**PAGE TEXT:**
┄┄┄┄┄┄┄┄┄┄
Machine Learning with Python Part.1 ~Perceptron~

Implementing the Perceptron algorithm in Python

目次

What is Perceptron?

Perceptron is one of the simplest types of artificial neural network and invented by Frank Rosenblatt in 1957. A single layer Perceptron is typically used for binary classification problems (1 or 0, Yes or No). The goal of Perceptron is to estimate the parameters that best predict the outcome, given the input features. The optimal parameters should yield the best approximation of decision boundary which separates the input data in two parts. For data that has non-linear decision boundary, more complicated algorithm such as deep learning instead of Perceptron is required.

How the Perceptron works

1. Create and initialize the parameters of the network

In Perceptron, a single layer has two kinds of parameters: weights and biases.
Bias term is an additional parameter which is used to adjust the output along with the weighted sum of the inputs. Bias is a constant and often denoted as $w_0$.
┄┄┄┄┄┄┄┄┄┄
**DATASET CONTENT:**
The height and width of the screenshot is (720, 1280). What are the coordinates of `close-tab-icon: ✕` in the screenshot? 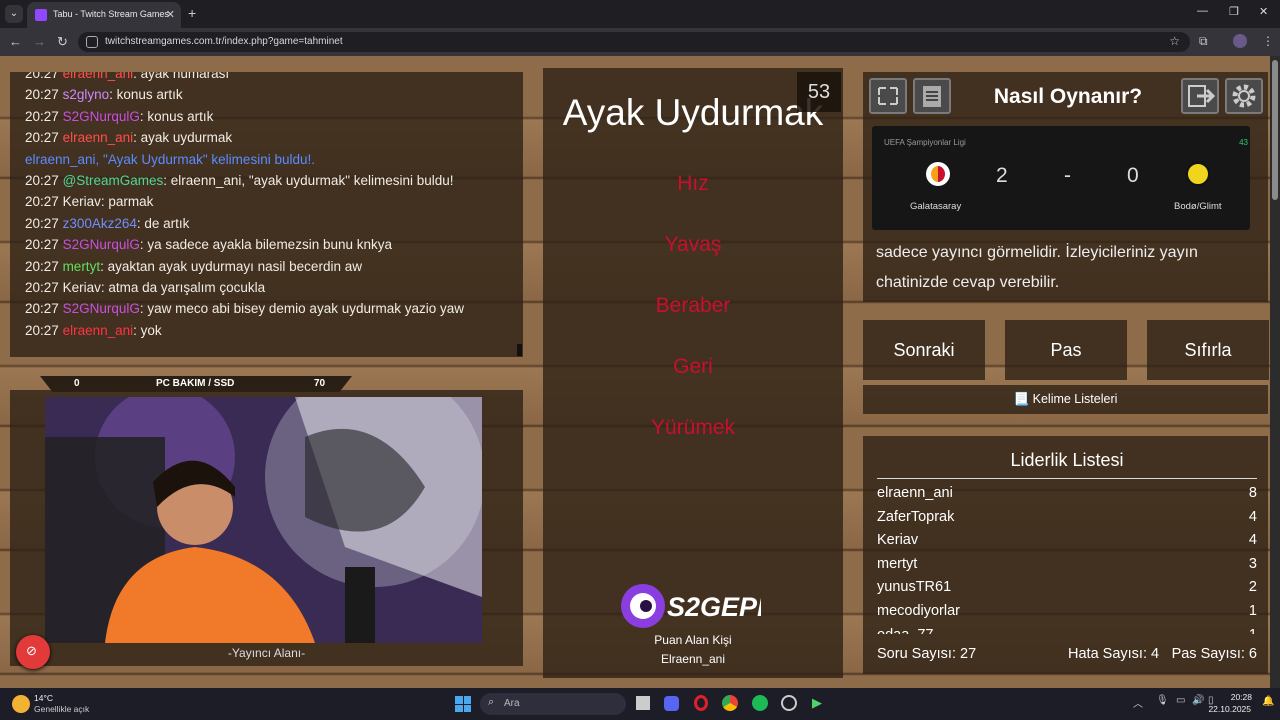 It's located at (170, 14).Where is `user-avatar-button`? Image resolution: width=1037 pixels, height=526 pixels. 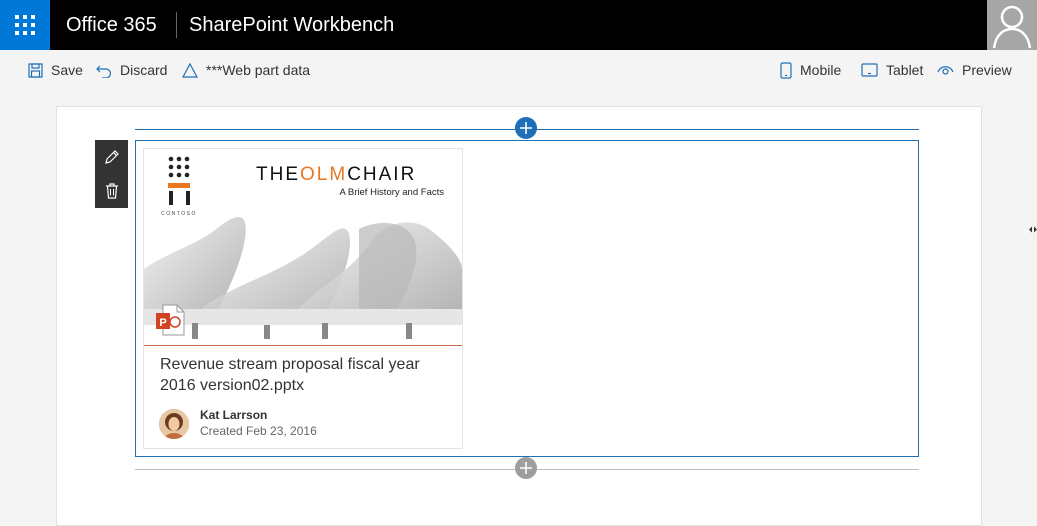 user-avatar-button is located at coordinates (1012, 25).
┄┄┄┄┄┄┄┄┄┄
**REQUIREMENT A:** Render this sentence from the Perceptron tutorial in Spanish: "In Perceptron, a single layer has two kinds of parameters: weights and biases."
**REQUIREMENT B:** Pick up the Perceptron tutorial after its last sentence and write the next part of it.

**OUTPUT A:** En el perceptrón, una sola capa tiene dos tipos de parámetros: pesos y sesgos.

**OUTPUT B:**
Use random initialization for the weights: \[np.random.randn(shape)*0.01\]
Use zero initialization for the biases: \[np.zeros(shape)\]

2. Multiply weights by inputs and sum them up

Calculate the dot product of weights and inputs, and then add bias term to it. This operating can be done easily by using NumPy, which is the package for scientific computing in Python:
\[np.dots(weights, inputs) + bias\]
This sum value is usually called the input of the activation function, or pre-activation parameter.

3. Apply activation function

The purpose of applying activation function is to convert a input signal of a node to an output signal. In more detail, it is restricting outputs to a certain range or value which enhance the categorization of the data. There are many different types of activation functions. Perceptron uses binary step function, which is a threshold-based function:
\[\phi (z)=\begin{cases} 1 & \text{ if } z>0\\ -1 & \text{ if } z\leq 0 \end{cases}\]

4. Calculate the cost

In Perceptron, the mean squared error (MSE) cost function is used to estimate how badly models are performing. Our goal is to find the parameters that minimizes this cost value.
The formula of MSE is:
\[\frac{1}{2m}\sum_{i=1}^{m}(y_i-\hat{y}_i)^2\]
where $m$: number of examples, $y$: true label vector, $\hat{y}$: output prediction vector.

5. Update the parameters

We need to update weights and biases by using derivative of cost function.
Perceptron uses an optimization algorithm called gradient descent to update the parameters.
Gradient can be computed as follows:
\[dw = \frac{1}{m}np.dot(inputs, y-\hat{y})\]
\[db = \frac{1}{m}np.sum(y-\hat{y})\]
where $dw$: derivative of cost function with respect to weights, $db$: derivative of cost function with respect to bias

Gradient descent algorithm:
\[weights = weights - learning\_rate*dw\]
\[bias = bias - learning\_rate*db\]
where $learning\_rate$: Learning rate of the gradient descent update rule (0 < $\alpha$ < 1)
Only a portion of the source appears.